Nach Hannover sagt auch Hamburg Tschüs!

Zum Abschied ein schwaches Spiel: Seit dem Hamburger Viertelfinale ist der Norden nicht mehr weltmeisterlich. Die WM-Bilanz: Organisatoren und Fans sind zufrieden, nur der Einzelhandel klagt über ausgebliebene Umsätze.

Der Anlass hätte einen würdigeren Rahmen verdient. Im Hamburger – zum letzten mal so genannten – Fifa-WM-Stadion, bleiben etliche Plätze leer. Vor den Stadiontoren bieten etliche Händler die sonst so begehrten Tickets wie Sauerbier an. Das Spiel ist nach sechs Minuten entschieden, zwei Mauermannschaften bieten zumindest in der ersten Hälfte fußballerische Magerkost.

Die Fans passen sich dem Niveau an. Die italienischen Schlachtenbummler sind seltsam lethargisch, die wenigen Ukrainer spätestens nach dem 0:2 verstummt. Die deutschen Fans feiern – wenige Stunden nach dem Elfmeterkrimi gegen Argentinien – nur sich selbst. „Steh auf, wenn du ein Deutscher bist“, hallt es in schöner Regelmäßigkeit durch die Arena, und wer sich verweigert, dem versperrt der Rücken des Vordermanns die Sicht auf das Spielgeschehen.

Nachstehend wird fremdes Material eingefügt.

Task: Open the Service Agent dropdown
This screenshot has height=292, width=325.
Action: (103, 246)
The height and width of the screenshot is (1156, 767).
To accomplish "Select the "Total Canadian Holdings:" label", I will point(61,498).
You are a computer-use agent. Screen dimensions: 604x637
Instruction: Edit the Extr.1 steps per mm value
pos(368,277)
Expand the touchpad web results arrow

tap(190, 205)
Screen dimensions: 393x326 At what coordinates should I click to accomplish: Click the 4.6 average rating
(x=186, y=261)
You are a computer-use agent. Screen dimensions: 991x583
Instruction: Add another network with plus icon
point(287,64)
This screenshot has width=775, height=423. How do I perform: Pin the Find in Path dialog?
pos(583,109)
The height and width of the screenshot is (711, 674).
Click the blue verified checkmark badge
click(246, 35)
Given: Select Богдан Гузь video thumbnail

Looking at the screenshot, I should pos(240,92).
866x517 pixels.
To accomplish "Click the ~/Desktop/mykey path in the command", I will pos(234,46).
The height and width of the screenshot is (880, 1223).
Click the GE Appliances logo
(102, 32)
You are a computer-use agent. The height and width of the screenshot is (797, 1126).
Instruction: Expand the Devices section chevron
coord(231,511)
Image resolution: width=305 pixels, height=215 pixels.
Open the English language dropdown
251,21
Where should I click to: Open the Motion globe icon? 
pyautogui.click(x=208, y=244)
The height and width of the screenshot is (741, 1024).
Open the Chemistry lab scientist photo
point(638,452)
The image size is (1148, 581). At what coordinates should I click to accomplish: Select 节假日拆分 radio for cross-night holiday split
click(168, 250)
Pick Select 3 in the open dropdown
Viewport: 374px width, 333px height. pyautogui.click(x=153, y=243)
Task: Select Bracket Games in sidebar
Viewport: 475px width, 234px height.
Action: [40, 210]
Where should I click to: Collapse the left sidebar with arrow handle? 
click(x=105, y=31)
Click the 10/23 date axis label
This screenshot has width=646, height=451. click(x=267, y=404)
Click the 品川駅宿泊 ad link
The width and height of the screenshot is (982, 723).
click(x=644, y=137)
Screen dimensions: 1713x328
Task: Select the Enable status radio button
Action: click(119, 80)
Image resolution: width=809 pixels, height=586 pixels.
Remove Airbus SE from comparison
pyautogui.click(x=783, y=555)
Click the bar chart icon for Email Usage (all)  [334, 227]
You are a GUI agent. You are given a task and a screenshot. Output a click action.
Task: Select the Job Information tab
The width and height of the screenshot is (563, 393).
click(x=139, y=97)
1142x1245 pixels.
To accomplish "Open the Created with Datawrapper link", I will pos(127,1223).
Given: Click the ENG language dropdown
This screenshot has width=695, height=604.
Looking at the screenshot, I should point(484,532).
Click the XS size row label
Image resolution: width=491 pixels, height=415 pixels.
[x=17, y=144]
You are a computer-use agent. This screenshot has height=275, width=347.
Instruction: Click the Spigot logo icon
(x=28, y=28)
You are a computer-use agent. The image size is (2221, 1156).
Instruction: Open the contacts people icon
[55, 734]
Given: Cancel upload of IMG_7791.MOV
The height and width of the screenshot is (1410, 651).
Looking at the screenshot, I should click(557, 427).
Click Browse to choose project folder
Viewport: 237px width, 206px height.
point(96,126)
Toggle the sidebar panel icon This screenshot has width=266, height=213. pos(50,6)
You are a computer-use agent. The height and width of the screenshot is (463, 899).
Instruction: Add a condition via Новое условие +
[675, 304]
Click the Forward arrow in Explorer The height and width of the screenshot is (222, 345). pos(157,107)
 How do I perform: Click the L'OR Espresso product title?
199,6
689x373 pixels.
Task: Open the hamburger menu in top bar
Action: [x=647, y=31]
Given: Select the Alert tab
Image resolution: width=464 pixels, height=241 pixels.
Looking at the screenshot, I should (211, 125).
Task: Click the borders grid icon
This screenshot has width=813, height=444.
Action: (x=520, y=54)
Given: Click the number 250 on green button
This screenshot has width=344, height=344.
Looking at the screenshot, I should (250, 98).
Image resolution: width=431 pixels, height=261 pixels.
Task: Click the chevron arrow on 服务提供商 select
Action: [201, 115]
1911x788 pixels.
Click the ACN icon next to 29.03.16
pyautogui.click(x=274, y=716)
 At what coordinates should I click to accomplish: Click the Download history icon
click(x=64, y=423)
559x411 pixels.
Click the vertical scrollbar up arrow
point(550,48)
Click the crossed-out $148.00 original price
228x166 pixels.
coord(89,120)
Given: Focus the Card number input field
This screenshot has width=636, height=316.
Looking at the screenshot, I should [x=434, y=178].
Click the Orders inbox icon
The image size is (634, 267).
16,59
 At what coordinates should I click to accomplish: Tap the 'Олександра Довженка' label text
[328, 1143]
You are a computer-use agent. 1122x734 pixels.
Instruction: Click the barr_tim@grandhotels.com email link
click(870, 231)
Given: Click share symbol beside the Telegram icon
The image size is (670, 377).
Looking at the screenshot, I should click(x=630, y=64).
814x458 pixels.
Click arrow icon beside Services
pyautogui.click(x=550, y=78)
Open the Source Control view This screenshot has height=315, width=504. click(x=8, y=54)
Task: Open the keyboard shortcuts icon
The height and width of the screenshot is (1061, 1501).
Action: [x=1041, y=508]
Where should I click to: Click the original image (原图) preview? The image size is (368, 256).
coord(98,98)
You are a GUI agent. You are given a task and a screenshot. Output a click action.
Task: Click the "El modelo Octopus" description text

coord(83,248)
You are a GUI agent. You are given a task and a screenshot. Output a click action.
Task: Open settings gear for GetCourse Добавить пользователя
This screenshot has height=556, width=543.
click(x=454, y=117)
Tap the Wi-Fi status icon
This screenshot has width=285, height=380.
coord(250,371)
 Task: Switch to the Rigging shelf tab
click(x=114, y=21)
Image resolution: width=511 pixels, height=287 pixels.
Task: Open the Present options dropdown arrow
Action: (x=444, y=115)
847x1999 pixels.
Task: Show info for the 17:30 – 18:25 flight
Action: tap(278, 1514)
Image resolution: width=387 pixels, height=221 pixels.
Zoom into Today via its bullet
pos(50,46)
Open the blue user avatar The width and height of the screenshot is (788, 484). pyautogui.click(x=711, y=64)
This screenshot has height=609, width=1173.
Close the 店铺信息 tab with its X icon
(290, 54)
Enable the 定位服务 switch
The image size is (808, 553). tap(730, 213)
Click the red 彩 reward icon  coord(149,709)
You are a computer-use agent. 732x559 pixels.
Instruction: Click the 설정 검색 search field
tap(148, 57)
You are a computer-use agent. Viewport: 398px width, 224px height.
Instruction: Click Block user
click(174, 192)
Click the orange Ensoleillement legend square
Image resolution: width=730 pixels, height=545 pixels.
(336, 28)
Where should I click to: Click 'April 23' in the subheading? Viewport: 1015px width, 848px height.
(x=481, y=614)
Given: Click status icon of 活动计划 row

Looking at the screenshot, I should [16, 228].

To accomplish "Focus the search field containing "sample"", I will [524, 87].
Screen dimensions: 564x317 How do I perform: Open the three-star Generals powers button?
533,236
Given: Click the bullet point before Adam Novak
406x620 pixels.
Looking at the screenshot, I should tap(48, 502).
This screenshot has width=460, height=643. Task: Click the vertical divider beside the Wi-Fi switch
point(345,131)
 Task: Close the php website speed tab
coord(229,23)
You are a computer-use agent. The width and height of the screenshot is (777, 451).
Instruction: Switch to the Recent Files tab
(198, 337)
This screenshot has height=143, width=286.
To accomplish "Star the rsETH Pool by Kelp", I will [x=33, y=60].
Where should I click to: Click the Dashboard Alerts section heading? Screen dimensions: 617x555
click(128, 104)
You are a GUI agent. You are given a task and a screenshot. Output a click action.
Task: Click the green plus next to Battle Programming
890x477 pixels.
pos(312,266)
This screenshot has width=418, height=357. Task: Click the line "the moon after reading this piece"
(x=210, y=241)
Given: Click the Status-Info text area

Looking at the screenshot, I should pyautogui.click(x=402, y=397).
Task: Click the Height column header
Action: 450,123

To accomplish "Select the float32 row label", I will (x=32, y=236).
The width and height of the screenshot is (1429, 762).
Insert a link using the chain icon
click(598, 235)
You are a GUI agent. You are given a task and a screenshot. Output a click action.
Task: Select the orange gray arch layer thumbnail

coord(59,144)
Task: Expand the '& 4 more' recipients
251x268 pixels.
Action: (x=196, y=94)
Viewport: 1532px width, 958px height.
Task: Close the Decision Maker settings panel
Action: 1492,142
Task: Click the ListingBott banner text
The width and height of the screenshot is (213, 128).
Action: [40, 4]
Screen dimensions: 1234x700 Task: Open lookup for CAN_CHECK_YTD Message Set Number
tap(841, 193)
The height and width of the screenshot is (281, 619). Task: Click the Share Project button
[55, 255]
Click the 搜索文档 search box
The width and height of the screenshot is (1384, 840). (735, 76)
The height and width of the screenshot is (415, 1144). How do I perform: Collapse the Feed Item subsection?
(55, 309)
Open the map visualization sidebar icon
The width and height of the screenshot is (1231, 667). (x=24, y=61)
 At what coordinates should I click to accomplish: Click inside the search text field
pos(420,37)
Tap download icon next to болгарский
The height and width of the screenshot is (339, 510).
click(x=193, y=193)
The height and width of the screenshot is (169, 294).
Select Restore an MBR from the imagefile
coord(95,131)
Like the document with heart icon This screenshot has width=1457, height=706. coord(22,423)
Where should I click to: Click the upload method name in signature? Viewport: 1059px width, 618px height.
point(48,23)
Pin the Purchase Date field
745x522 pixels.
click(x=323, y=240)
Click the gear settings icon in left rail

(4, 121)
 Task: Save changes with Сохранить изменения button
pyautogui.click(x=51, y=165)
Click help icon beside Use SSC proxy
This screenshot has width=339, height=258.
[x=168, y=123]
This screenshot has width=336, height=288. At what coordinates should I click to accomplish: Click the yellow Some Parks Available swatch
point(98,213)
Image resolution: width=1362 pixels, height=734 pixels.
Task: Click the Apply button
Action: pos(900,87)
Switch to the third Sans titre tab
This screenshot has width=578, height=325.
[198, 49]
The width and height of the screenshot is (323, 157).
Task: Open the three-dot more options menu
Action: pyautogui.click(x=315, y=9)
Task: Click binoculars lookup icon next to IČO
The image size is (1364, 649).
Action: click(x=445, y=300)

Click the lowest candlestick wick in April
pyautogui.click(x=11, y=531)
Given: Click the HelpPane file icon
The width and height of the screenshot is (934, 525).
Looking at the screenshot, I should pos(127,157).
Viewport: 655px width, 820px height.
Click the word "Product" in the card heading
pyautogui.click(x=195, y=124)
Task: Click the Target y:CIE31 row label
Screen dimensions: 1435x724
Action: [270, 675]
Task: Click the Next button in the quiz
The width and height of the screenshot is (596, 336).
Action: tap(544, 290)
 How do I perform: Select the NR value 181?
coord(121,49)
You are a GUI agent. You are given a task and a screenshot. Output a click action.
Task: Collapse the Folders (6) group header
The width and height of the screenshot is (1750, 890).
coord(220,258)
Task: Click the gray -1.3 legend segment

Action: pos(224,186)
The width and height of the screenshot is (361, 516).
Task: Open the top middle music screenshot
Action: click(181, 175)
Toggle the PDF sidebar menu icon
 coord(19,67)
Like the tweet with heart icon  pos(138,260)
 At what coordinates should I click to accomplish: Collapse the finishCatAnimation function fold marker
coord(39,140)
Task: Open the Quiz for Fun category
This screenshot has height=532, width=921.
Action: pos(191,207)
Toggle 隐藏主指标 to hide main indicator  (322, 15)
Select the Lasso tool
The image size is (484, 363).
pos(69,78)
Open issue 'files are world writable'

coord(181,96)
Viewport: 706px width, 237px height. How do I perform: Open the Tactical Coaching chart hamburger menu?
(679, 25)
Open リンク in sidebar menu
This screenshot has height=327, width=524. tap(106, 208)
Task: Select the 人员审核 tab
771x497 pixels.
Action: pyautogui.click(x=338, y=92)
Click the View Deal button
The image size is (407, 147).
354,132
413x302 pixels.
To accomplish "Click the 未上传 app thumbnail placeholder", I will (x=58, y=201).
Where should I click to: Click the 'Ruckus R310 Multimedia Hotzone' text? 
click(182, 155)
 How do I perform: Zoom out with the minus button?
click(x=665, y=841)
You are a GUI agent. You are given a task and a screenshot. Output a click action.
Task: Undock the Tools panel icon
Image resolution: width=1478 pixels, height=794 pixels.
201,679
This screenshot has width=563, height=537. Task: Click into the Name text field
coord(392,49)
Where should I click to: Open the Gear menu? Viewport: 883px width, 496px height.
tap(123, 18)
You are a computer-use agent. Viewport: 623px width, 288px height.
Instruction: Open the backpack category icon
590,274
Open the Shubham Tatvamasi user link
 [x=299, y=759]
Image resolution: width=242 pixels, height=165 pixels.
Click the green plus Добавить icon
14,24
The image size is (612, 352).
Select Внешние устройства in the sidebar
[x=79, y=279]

Immerhin bleiben die heillosen Sieg-Stakkatos aus.

Kurz vor elf Uhr am Freitagabend ist alles vorbei. Mit dem Abpfiff ist die Fußball-WM in Hamburg Geschichte – bereits am Tag danach beginnt der Rückbau des Fifa-WM-Stadions zur AOL Arena.

Trinidad & Tobago – schon lange aus Rotenburg abgereist, das US-amerikanische Team längst zu Hause, in Hannover schon seit dem Achtelfinale keine Spiele mehr, auch Hamburg als Spielort nun ausgemustert – der Norden hat sich aus dem Fußball-Spektakel verabschiedet. Die Fan-Feste in Hamburg und Hannover könnten genauso stattfinden, wenn das Fußball-Fest am Nordkap oder in Südafrika stattfände. Denn mit den Teams sind auch die Schlachtenbummler aus aller Welt nahezu verschwunden.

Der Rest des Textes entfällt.